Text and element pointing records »

——

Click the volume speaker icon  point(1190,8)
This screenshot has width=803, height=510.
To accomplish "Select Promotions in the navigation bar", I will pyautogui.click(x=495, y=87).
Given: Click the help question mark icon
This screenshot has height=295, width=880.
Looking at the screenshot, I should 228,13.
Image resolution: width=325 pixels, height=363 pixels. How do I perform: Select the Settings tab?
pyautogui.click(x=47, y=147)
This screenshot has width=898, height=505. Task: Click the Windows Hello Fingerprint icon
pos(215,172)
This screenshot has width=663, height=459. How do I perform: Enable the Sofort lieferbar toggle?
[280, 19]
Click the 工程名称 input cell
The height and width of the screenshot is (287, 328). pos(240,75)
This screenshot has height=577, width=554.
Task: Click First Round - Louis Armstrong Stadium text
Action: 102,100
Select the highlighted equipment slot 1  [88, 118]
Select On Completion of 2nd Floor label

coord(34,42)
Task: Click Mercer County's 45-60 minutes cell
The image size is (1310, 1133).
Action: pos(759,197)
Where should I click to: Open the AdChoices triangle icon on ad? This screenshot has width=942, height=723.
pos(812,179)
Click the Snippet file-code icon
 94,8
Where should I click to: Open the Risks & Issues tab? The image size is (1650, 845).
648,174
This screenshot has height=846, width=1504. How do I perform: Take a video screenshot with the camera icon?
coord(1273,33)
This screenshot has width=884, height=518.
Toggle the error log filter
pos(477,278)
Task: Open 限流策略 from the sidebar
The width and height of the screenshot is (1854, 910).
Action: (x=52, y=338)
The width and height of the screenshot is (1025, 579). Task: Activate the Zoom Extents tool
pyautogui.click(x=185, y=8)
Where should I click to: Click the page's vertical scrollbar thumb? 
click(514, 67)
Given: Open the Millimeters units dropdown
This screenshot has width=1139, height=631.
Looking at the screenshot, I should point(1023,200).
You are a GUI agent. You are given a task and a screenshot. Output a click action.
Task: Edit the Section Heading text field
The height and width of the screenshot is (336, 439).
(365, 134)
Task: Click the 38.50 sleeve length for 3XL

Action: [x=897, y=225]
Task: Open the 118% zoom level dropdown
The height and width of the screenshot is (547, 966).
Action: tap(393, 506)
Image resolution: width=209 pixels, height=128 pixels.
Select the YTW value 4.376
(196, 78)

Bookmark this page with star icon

——

PROMPT »
Locate each line above that contains the word "resolution", and copy those lines out.

SOLUTION FOR THIS PROBLEM »
Image resolution: width=325 pixels, height=363 pixels. How do I perform: Select the Settings tab?
Image resolution: width=209 pixels, height=128 pixels.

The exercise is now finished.